__What to work on__:
1/ Which court did the conservation groups ask to review the offshore production plan, according to the article on the Beaufort Sea lawsuit?
2/ In the article on the Beaufort Sea lawsuit, rewrite the part that opens with the words containing "The groups asked" and closes with "Alaska’s north coast.", substituting "Liberty development" for "Liberty project".
3/ Pick up the article on the Beaufort Sea oil lawsuit after its final sentence and keep writing it.

__Reading passage__:

☆ ☆ ☆

Groups sue to block oil production on a proposed man-made island in Alaska’s Beaufort Sea
Five conservation groups filed a lawsuit Monday seeking to block oil production from a proposed artificial gravel island in federal Arctic waters.
The groups asked the 9th U.S. Circuit Court of Appeals to review an offshore production plan approved for the Liberty project in the Beaufort Sea off Alaska’s north coast.
The groups said the plan violates federal law governing outer continental shelf drilling, endangered species and the environment. The Trump administration failed to consider the impact of an oil spill in remote Arctic waters, or the effects of drilling on polar bears and other endangered species, said Kristen Monsell of the Center for Biological Diversity, one of the groups that sued.
“An oil spill in the Arctic would be impossible to clean up in a region already stressed by climate change,” she said.
Drilling law requires the administration to reject development if the risks to the human and marine environment outweigh the benefits of oil extraction. That includes both spills and climate change, Monsell said.
“Here the agency used the totally inadequate analysis that actually found that the ‘no action’ alternative — not approving the project — would actually result in more greenhouse gas emissions, which is just completely ridiculous on its face, and also ridiculous given the modeling they used,” Monsell said.

☆ ☆ ☆

__Listed entries__:
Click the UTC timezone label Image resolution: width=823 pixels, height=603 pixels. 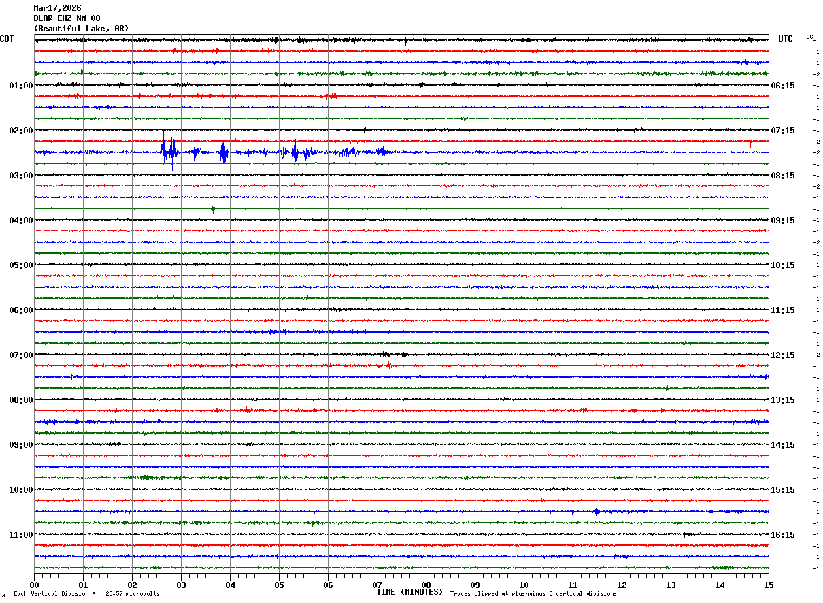(786, 39)
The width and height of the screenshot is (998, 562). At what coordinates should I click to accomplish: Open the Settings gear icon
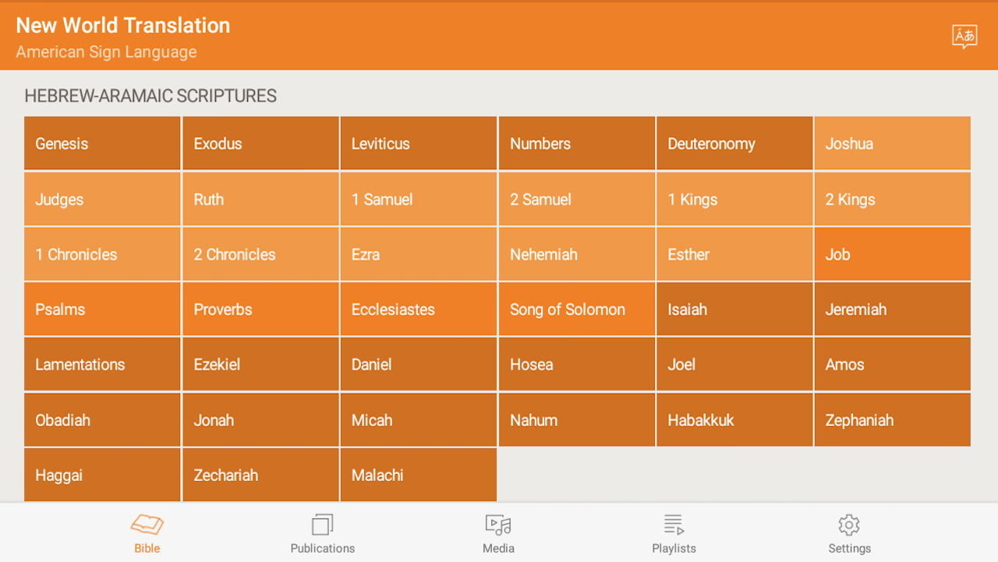coord(849,525)
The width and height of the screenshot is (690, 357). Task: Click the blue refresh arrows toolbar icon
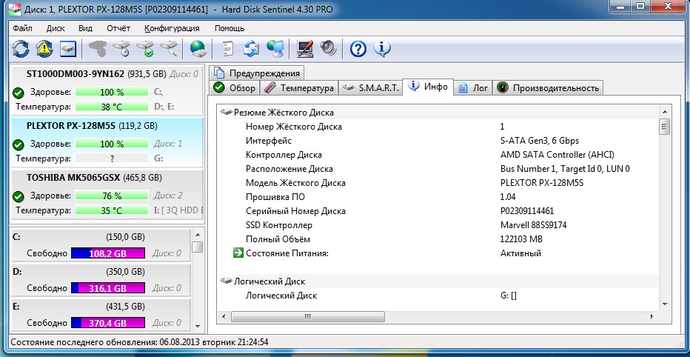coord(21,49)
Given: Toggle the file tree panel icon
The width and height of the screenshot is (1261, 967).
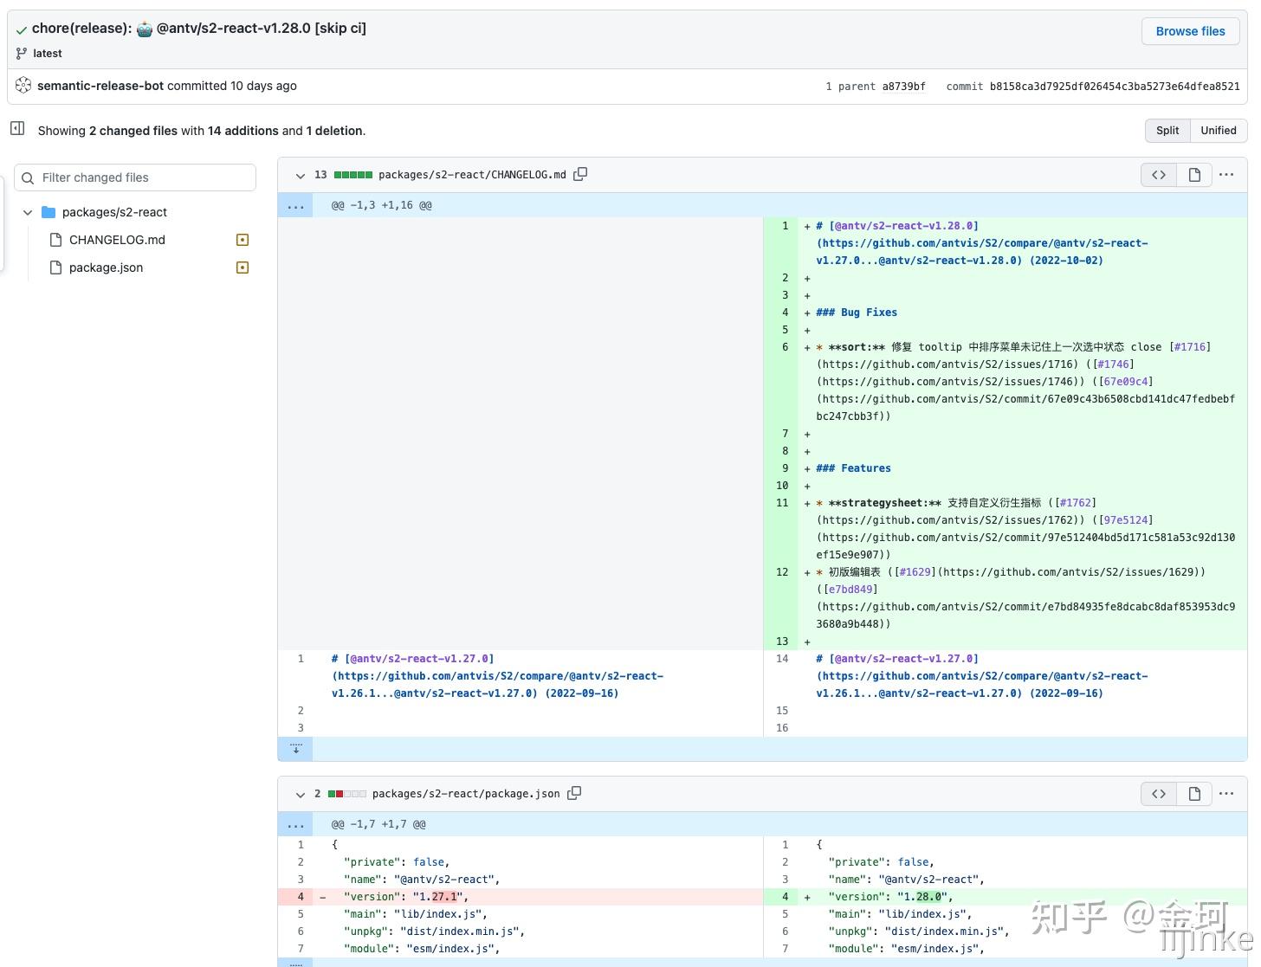Looking at the screenshot, I should [16, 127].
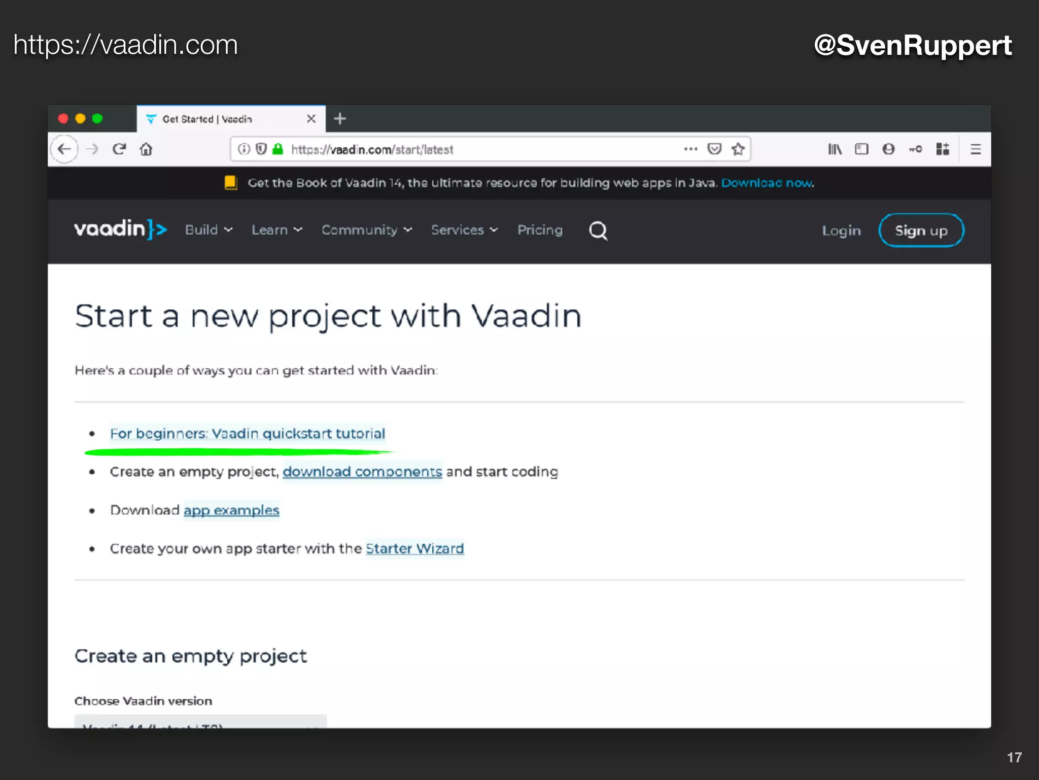1039x780 pixels.
Task: Follow the Starter Wizard link
Action: [x=414, y=548]
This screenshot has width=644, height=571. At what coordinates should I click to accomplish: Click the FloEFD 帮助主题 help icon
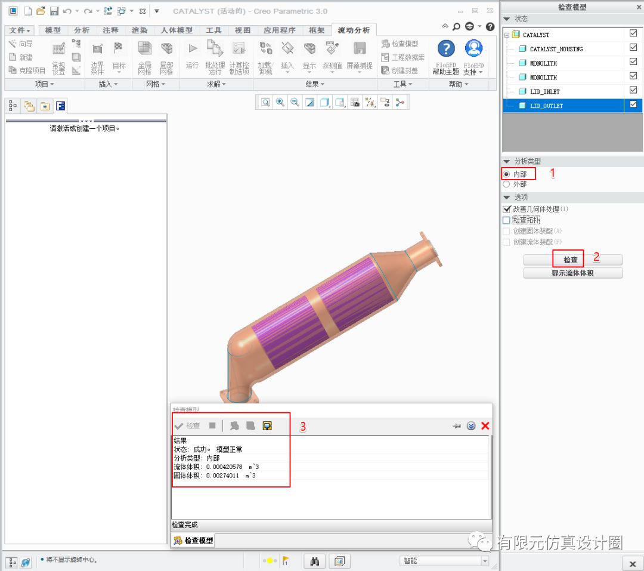coord(446,55)
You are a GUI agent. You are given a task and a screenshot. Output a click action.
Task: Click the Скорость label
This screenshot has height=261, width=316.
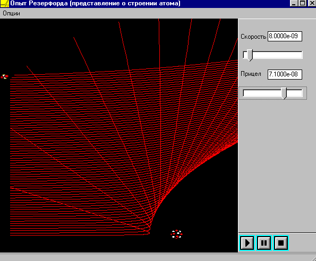(253, 37)

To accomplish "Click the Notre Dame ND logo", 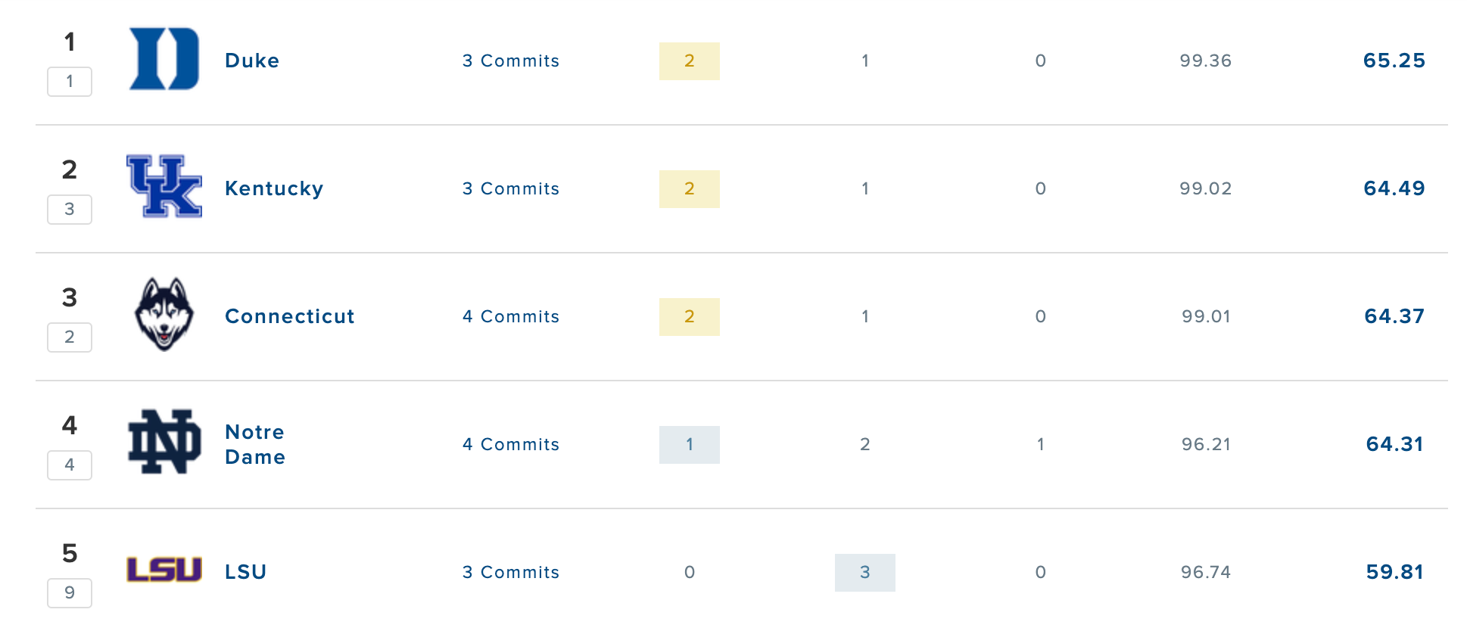I will point(164,442).
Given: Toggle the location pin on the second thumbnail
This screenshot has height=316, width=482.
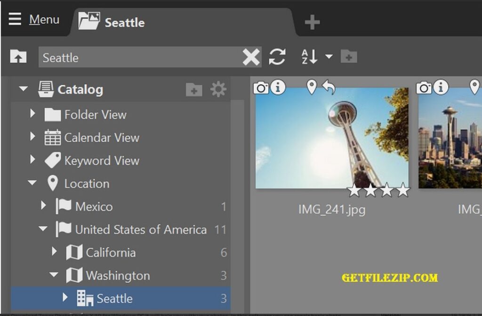Looking at the screenshot, I should (474, 87).
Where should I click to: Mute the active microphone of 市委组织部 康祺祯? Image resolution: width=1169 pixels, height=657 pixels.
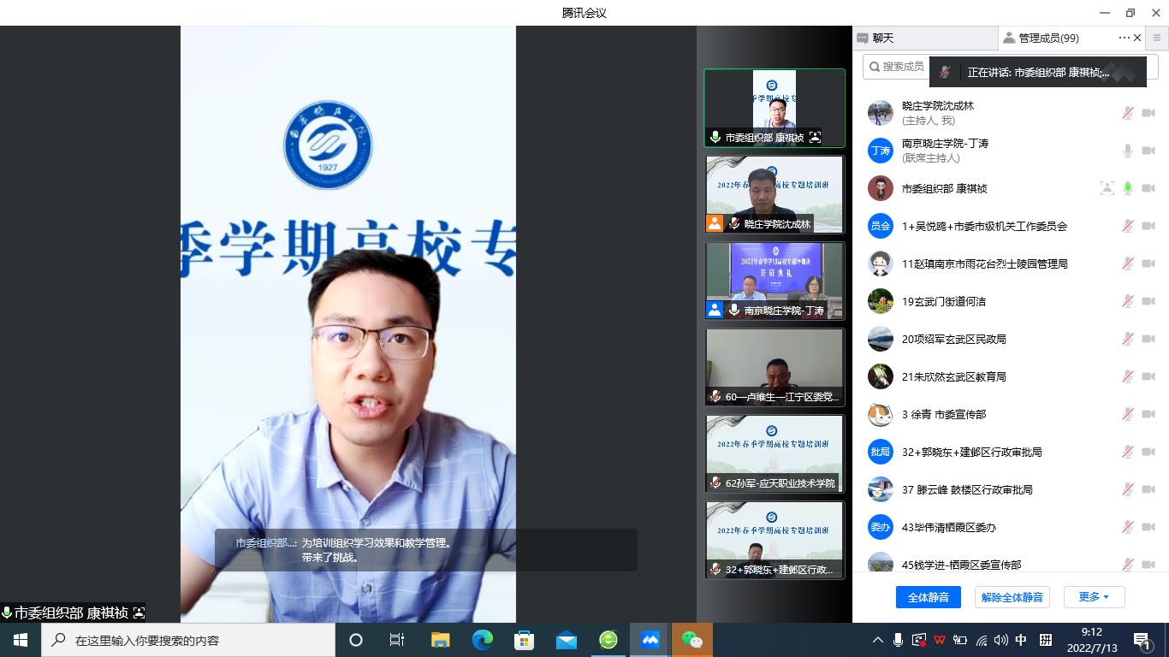(x=1128, y=189)
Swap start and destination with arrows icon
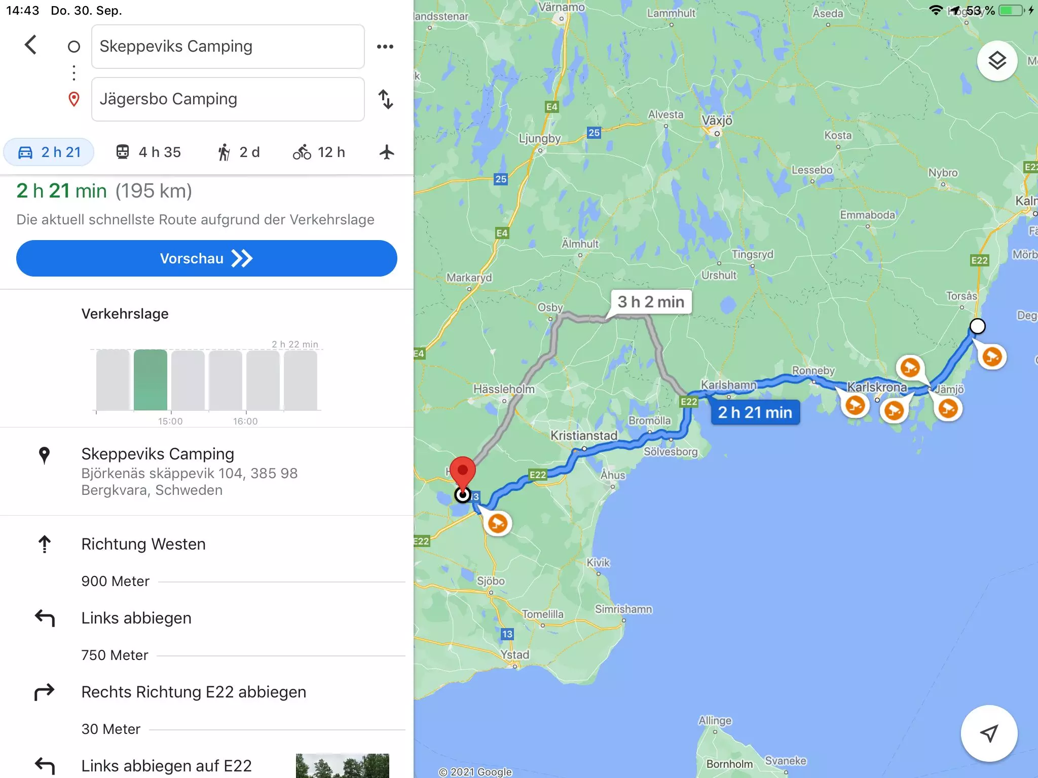The width and height of the screenshot is (1038, 778). pyautogui.click(x=386, y=99)
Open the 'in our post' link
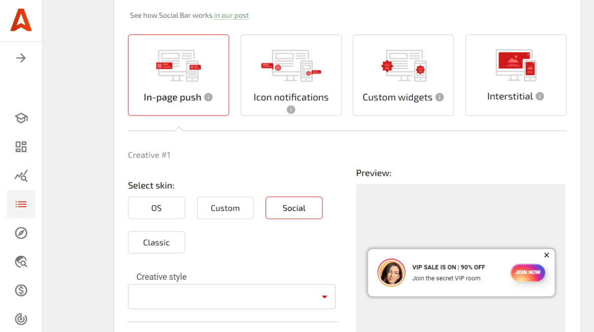This screenshot has height=332, width=594. [x=232, y=15]
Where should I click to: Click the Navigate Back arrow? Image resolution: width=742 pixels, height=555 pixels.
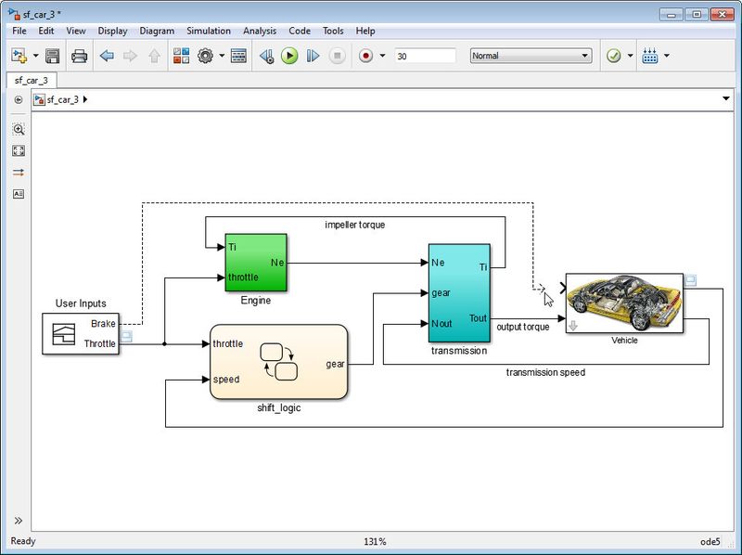107,57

☆ ☆ ☆

__Results__:
1/ The 9th U.S. Circuit Court of Appeals.

2/
The groups asked the 9th U.S. Circuit Court of Appeals to review an offshore production plan approved for the Liberty development in the Beaufort Sea off Alaska’s north coast.

3/
The Bureau of Ocean Energy Management did not immediately respond to an email request for comment. The agency in October approved a plan submitted by Houston-based Hilcorp for production wells on an island it proposes creating in 19 feet of water about 5½ miles offshore.
The site is 15 miles east of Prudhoe Bay, North America’s largest oil field.
Hilcorp plans to extract oil from federal leases sold in the 1990s. BP Exploration Alaska drilled at the site in 1997 and sold 50% of the assets to Hilcorp in 2014.
The base of the gravel island would cover 24 acres of ocean floor, about the size of 18 football fields, with sloped sides leading to a work surface the size of nearly seven football fields.
To create the island, trucks would travel by ice road to a hole cut in sea ice and deposit 83,000 cubic yards of gravel.
The surface would have room for 16 wells. Hilcorp anticipates extracting 80 million to 130 million barrels over 15 to 20 years. Hilcorp proposes to move oil to shore by buried pipe.
Liberty would be the 19th artificial drilling island in Alaska, including four now pumping oil from state waters. Project spokeswoman Lori Nelson did not respond to a request for comment Monday.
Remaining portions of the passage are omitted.